摘录文本
□ □ □

本申请公开了一种查找表单页面和目标页面转化关系的方法和装置。所述方法的一具体实施方式包括:对页面访问日志进行解析,分解出所有被访问页面的URL和跳转URL组;对所有URL进行筛选,将包含表单的页面的URL加入表单页面URL集合;根据第一个URL属于表单页面URL集合的跳转URL组生成表单页跳转对集合;从表单页跳转对集合中筛除符合预设条件的表单页跳转对;将表单页跳转对集合中剩余各个表单页跳转对中的URL进行泛化,确定目标页面URL;对各个目标页面URL,将其对应的经过泛化的第一个URL确定为向该目标页面URL转化的表单页面URL。该实施方式可以提高查找表单页面和目标页面转化关系的准确性。

Description

查找表单页面和目标页面转化关系的方法和装置
相关申请的交叉引用
本申请要求于2016年1月20日提交的中国专利申请号为“201610037371.6”的优先权,其全部内容作为整体并入本申请中。
技术领域
本申请涉及计算机技术领域,具体涉及互联网技术领域,尤其涉及查找表单页面和目标页面转化关系的方法和装置。
背景技术
在互联网领域,往往通过“转化”来描述从一个页面到另一个页面的跳转行为,例如,在电商领域,如果用户从商户的推广页面进入商户希望访客在网站上打开的页面(也称为目标页面,如进行注册、下订单、付款等所需访问的页面),就是一次“转化”。表单转化,是通过网页中主要负责数据采集功能的表单来实现的转化,转化通常发生在用户的输入操作或点击操作之后。现有的表单转化页面捕捉方法中,往往通过对用户打开的表单页或转化成功的目标页面进行单页面统计,来确定表单转化行为是否发生。这种表单转化的判断方法,往往只是孤立的反映出页面浏览量,无法表现出真实转化行为(比如容易被作弊),而且由于转化成功的目标页面的形式多种多样(比如提示注册成功,注册到达下一步骤,甚至是服务器无法提供正常信息时显示的错误页面等),单页面访问模式难以准确判断表单转化行为。现有技术存在的缺陷是:通过单一页面判断表单页面转化,没有考虑页面之间的相互联系,从而导致确定表单转化行为的准确度不高。
发明内容
本申请的目的在于提出一种改进的查找表单页面和目标页面转化 关系的方法和装置,来解决以上背景技术部分提到的技术问题。
一方面,本申请提供了一种查找表单页面和目标页面转化关系的方法,所述方法包括:对页面访问日志进行解析,分解出所有被访问页面的统一资源定位符URL和跳转URL组,其中,每个所述跳转URL组包括两个URL,且第二个URL对应的页面由第一个URL对应的页面直接跳转而来;对所有被访问页面的URL进行筛选,将包含表单的页面的URL加入表单页面URL集合;根据所述第一个URL属于所述表单页面URL集合的跳转URL组生成表单页跳转对集合;从所述表单页跳转对集合中筛除符合预设条件的表单页跳转对;将所述表单页跳转对集合中剩余各个表单页跳转对中的URL进行泛化,确定目标页面URL,其中,所述目标页面URL为泛化后的第二个URL;对各个目标页面URL,将其所在的至少一个表单页跳转对中经过泛化的第一个URL确定为向该目标页面URL转化的表单页面URL。

□ □ □

任务要求 A
判断以下各项说法是否符合摘录文本，逐项回答"是"或"否"，并原文引用起决定作用的字句：(i) 本申请要求于2016年1月20日提交的中国专利申请的优先权；(ii) 每个跳转URL组包括三个URL；(iii) 目标页面URL为泛化后的第一个URL。

□ □ □

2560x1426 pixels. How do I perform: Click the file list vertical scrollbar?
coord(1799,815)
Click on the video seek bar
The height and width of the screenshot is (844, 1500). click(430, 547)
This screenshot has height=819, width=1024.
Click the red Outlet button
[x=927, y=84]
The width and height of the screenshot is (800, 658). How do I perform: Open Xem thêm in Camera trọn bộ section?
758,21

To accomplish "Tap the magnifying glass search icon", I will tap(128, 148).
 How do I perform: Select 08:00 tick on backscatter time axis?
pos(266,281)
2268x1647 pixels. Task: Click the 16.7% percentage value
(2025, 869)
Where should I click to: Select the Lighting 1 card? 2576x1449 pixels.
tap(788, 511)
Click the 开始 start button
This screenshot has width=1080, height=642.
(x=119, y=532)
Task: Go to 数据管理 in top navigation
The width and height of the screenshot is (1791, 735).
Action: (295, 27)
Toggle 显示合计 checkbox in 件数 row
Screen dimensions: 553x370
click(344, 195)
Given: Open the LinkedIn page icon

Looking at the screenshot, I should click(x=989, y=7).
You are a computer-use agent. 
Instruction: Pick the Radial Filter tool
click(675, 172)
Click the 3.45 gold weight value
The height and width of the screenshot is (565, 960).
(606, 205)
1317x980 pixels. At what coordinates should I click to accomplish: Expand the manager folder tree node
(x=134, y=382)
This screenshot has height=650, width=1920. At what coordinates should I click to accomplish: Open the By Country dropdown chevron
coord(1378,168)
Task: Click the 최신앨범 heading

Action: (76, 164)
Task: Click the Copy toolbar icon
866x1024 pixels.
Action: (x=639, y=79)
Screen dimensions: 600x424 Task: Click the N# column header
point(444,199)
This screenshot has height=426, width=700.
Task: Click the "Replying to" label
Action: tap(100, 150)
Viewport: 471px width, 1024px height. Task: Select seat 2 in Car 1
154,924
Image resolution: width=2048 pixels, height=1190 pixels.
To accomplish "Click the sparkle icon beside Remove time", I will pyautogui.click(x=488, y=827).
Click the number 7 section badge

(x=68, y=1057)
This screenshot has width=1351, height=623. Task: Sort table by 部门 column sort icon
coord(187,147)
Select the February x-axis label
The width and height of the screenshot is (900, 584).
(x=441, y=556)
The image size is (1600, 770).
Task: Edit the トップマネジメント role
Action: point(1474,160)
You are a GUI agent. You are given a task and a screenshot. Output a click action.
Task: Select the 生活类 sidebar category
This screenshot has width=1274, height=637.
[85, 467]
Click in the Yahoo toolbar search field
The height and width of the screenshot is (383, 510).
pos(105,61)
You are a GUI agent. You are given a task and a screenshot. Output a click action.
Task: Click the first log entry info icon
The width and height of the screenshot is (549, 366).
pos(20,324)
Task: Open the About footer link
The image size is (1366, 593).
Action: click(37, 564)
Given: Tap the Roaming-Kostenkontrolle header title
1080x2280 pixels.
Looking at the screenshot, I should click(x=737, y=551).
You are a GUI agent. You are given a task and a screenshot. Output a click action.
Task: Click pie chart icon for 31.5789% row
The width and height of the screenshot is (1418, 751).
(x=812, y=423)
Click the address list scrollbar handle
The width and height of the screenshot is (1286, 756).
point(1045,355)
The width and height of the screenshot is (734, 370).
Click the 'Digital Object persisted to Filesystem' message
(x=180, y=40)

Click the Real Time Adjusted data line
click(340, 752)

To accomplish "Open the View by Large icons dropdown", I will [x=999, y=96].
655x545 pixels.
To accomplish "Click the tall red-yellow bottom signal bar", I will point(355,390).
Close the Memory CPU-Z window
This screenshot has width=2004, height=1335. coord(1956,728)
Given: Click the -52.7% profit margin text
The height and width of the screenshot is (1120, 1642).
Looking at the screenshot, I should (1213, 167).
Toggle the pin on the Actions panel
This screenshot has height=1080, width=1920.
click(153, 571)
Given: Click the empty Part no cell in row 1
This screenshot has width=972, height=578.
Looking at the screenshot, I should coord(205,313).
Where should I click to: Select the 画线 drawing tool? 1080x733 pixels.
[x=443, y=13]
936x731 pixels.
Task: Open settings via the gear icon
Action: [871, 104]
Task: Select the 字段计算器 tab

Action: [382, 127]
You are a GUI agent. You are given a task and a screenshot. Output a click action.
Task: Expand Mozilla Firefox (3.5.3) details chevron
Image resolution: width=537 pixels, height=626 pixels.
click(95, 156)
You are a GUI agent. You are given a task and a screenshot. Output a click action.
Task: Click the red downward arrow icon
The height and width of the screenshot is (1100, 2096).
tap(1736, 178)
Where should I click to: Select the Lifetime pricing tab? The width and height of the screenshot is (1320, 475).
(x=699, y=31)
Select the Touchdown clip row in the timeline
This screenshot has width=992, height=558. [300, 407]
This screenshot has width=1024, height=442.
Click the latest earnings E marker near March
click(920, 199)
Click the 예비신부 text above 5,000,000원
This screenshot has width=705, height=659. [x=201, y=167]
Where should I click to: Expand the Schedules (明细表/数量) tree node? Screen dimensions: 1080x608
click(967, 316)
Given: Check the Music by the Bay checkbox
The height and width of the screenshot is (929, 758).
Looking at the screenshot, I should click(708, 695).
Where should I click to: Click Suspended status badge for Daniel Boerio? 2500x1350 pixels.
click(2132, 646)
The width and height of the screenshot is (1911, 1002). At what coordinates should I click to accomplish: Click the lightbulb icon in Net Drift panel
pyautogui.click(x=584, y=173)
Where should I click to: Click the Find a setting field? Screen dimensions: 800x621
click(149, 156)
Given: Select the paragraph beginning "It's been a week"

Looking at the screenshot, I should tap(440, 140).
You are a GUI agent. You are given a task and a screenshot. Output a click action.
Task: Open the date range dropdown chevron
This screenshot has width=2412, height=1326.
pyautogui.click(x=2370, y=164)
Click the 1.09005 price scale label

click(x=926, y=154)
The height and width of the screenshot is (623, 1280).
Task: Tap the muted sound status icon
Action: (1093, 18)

□ □ □

任务要求 B
改写记录中从含有“Where should I click to: Select the Lighting”的那一行起、到含有“Looking at the screenshot, I should click(x=989, y=7).”的那一行为止（含首尾两行）的各行，把“button”替换为“control”，其余内容保持不变，只给出这些行。

正确结果 A
(i) 是。"本申请要求于2016年1月20日提交的中国专利申请号为“201610037371.6”的优先权"
(ii) 否。"每个所述跳转URL组包括两个URL"
(iii) 否。"所述目标页面URL为泛化后的第二个URL"

正确结果 B
Where should I click to: Select the Lighting 1 card? 2576x1449 pixels.
tap(788, 511)
Click the 开始 start control
This screenshot has width=1080, height=642.
(x=119, y=532)
Task: Go to 数据管理 in top navigation
The width and height of the screenshot is (1791, 735).
Action: (295, 27)
Toggle 显示合计 checkbox in 件数 row
Screen dimensions: 553x370
click(344, 195)
Given: Open the LinkedIn page icon

Looking at the screenshot, I should click(x=989, y=7).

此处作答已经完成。